The result should be every line that contains the word "Post", taken from the material.
=== Section Start ===
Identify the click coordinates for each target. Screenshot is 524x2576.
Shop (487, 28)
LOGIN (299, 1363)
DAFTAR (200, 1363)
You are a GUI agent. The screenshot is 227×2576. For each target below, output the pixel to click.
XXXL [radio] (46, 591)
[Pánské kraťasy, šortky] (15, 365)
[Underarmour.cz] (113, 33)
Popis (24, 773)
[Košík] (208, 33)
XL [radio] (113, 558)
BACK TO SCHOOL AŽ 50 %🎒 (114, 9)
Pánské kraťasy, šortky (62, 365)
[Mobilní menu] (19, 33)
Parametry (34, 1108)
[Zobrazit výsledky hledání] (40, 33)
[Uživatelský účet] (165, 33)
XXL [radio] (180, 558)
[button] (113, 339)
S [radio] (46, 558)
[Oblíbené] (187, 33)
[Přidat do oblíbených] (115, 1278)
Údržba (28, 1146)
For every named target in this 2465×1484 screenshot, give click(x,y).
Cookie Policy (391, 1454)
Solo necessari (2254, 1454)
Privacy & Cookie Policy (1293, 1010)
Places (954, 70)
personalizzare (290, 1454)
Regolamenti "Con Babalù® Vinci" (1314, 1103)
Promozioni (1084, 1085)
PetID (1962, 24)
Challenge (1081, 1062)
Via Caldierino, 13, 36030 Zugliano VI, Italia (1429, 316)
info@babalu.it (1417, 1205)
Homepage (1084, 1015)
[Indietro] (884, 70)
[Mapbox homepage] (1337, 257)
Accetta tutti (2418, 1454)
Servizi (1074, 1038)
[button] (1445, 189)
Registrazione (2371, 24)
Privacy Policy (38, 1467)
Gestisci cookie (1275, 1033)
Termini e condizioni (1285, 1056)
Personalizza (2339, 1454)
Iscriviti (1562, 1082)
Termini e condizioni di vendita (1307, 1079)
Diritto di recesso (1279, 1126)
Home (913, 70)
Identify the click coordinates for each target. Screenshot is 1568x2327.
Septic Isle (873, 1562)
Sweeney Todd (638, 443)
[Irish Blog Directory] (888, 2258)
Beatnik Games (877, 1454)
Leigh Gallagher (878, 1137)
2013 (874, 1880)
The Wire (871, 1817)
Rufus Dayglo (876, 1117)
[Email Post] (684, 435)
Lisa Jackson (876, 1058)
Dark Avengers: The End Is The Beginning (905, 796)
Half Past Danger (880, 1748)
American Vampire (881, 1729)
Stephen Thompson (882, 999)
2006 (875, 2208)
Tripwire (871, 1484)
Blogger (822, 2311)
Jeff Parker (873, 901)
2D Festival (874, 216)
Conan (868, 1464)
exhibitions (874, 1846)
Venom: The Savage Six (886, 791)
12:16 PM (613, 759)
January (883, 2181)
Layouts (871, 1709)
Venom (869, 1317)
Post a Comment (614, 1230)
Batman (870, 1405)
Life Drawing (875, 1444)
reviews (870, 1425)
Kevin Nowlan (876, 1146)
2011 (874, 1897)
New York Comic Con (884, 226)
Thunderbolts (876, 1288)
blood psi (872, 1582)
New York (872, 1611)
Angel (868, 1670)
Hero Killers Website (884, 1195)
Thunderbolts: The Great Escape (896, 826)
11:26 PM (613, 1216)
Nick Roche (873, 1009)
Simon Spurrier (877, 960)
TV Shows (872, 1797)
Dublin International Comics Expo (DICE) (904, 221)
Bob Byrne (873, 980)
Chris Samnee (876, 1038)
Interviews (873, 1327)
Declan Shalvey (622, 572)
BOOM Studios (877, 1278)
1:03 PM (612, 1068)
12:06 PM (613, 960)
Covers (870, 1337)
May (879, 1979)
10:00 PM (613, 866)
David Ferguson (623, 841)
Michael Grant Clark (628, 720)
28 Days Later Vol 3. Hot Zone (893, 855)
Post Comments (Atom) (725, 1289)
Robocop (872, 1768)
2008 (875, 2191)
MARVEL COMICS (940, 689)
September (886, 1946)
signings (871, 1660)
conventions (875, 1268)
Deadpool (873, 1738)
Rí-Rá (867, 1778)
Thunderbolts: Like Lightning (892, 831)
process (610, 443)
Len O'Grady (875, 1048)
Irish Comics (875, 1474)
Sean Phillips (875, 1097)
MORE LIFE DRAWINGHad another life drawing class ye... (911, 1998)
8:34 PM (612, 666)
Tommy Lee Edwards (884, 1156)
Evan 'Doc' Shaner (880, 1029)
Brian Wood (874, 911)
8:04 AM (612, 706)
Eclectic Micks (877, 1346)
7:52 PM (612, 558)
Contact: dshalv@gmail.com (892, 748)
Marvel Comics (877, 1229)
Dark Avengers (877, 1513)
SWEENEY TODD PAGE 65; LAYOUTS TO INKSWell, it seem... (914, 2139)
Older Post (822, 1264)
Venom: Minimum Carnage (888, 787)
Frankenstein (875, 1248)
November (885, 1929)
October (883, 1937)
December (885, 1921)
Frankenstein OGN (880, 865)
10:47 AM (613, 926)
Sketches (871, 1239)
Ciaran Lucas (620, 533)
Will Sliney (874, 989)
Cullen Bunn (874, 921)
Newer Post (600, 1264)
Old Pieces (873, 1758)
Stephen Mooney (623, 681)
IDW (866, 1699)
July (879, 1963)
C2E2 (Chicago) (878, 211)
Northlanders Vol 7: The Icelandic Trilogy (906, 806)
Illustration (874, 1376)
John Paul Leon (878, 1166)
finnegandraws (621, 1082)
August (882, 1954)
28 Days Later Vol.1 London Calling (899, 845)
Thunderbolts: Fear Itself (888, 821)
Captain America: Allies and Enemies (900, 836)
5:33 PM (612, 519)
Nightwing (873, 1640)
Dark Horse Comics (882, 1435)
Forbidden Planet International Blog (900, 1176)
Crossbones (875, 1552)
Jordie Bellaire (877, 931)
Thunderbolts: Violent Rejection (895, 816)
=== Section End ===
> _COMPLETED EXERCISE_:
[Email Post] (684, 435)
Post a Comment (614, 1230)
Post Comments (Atom) (725, 1289)
Older Post (822, 1264)
Newer Post (600, 1264)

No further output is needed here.